Which knots have surgeries yielding a lens space? A conjecture of Gordon is that only certain knots, called Berge knots, have such a surgery. The pool of potential counter-examples to this conjecture is slowly diminishing. I'll describe some of what is known so far, and show that some fibered knots can't have lens space surgeries. This is work in progress.
Friday November 20, 2015 at 16:30, PATCH seminar, at Bryn Mawr, Park Science Building room 328
GeoTop Seminar
Charles Livingston, Indiana University, Heegaard Floer knot homology and its applications.

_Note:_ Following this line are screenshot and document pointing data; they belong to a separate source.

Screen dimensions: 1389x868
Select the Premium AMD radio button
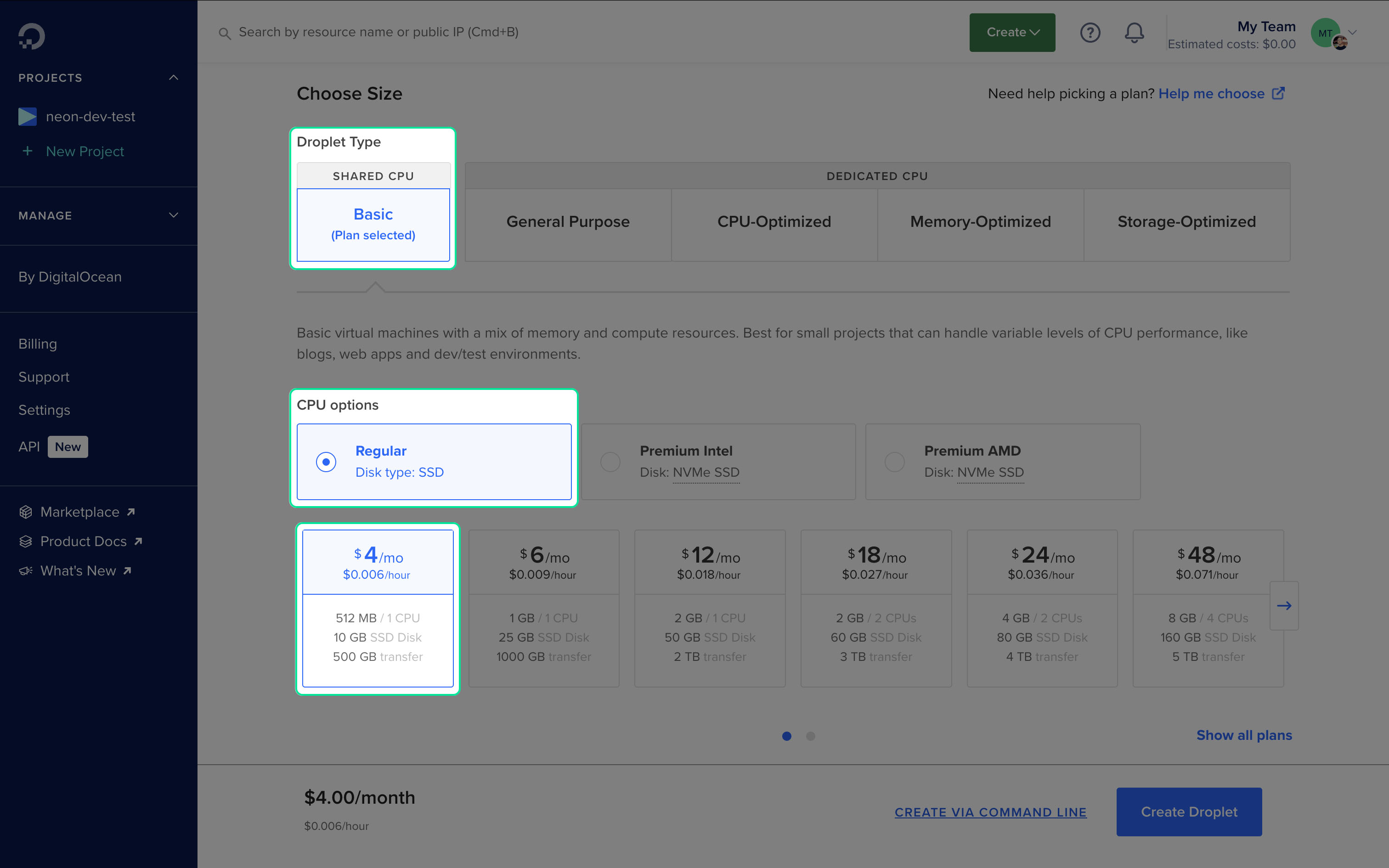894,462
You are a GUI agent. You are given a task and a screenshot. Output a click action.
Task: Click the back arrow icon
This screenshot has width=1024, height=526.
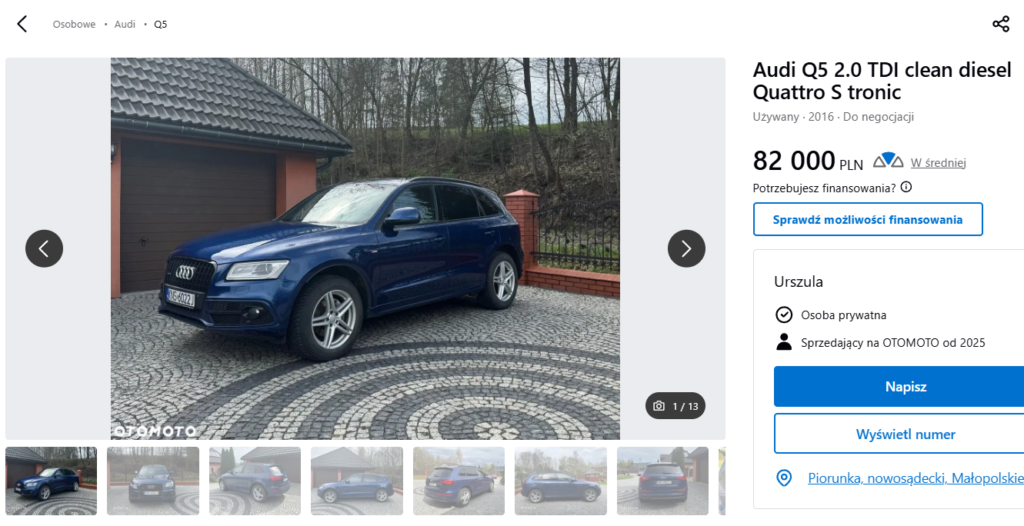coord(22,24)

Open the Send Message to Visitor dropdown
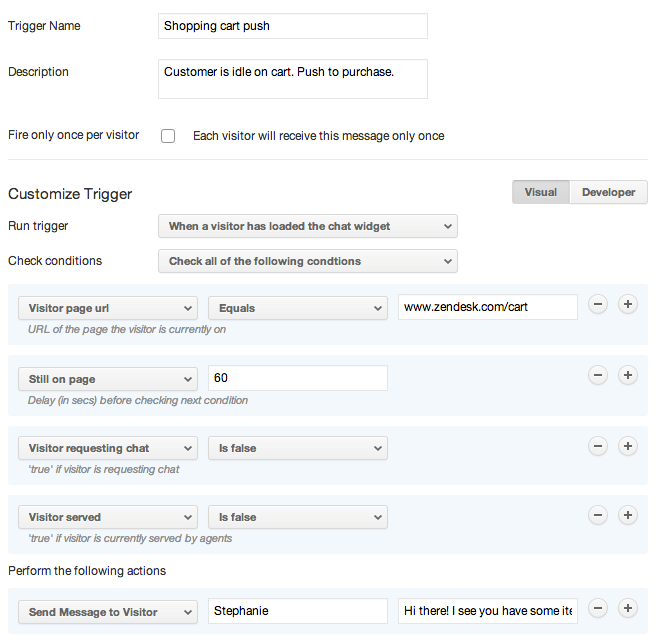tap(107, 612)
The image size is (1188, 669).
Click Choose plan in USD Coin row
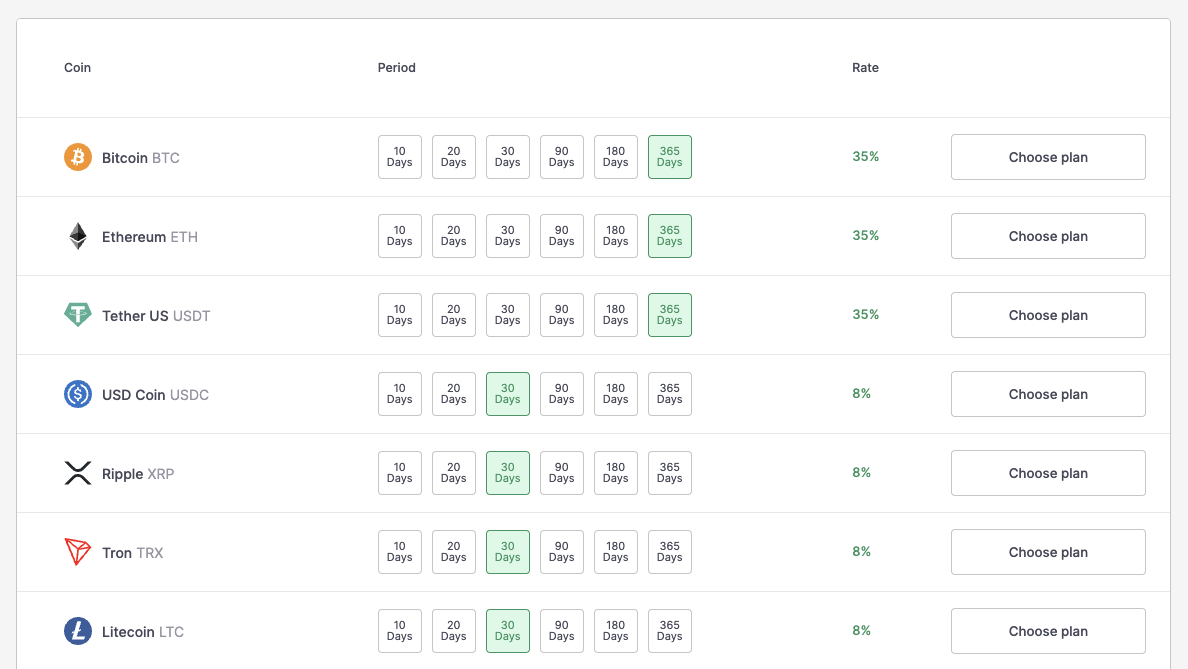[1048, 394]
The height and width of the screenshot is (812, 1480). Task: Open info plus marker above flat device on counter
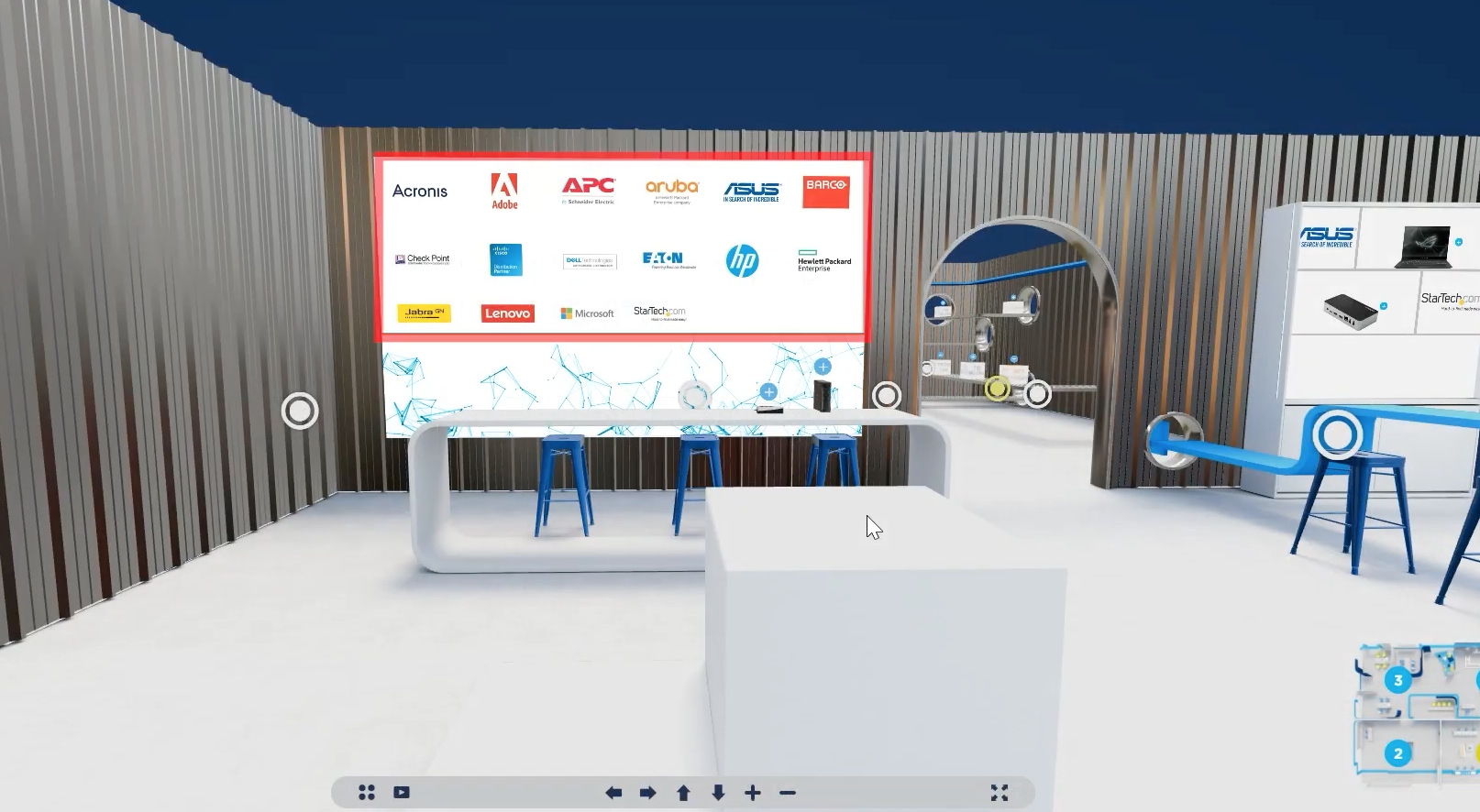pos(768,392)
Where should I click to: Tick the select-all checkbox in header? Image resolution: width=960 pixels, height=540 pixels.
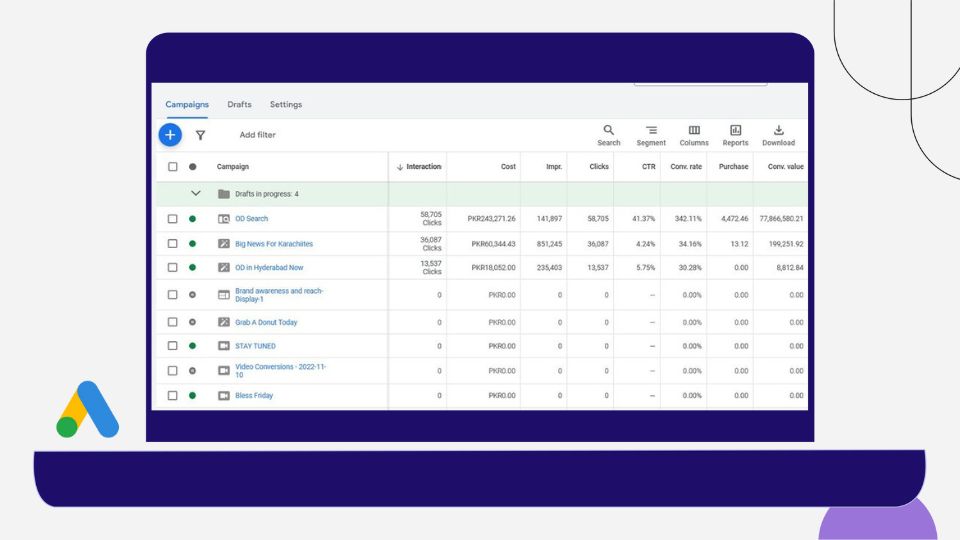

In 2001, Peter Ozsvath and Zoltan Szabo developed Heegaard Floer theory. Using HF theory, one can associate to each knot K in \(R^3\) a chain complex, CFK(K). From a 3-dimensional perspective, CFK(K) determines the genus of a knot and whether or not it is fibered; from a 4-dimensional perspective, it offers strong constraints on the surfaces the knot can bound in upper 4-space. Applications include new results concerning the classification of complex algebraic curves.
As an algebraic object, CFK(K) has multiple structures: it is a chain complex, it is graded and bifiltered, and it is a module over a polynomial ring. I will begin this talk with a simple example that clarifies the details of these structures. I will then illustrate how, from CFK(K), one can extract a variety of knot invariants. Finally, I will describe families of knots for which the computation of CFK(K) follows from a simple algorithm.
Tuesday December 8, 2015 at 16:00, Wachman 617
GeoTop Seminar
-Note different day and time-
Andrew Yarmola, Boston College, Basmajian's identity in higher Teichmuller-Thurston theory
We demonstrate an extension of Basmajian's identity to Hitchin representations of compact bordered surfaces. For 3-Hitchin representations, we show that this identity has a geometric interpretation for convex real projective structures analogous to Basmajian's original result. As part of our proof, we demonstrate that the limit set of an incompressible subsurface of a closed surface has measure zero in the Lebesgue measure on the Frenet curve associated to an n-Hitchin representation. This generalizes a classical result in hyperbolic geometry. Finally, we recall the Labourie-McShane extension of the McShane-Mirzakhani identity to Hitchin representations and note a close connection to Basmajian's identity in both the hyperbolic and the Hitchin setting. This is joint work with Nicholas G. Vlamis.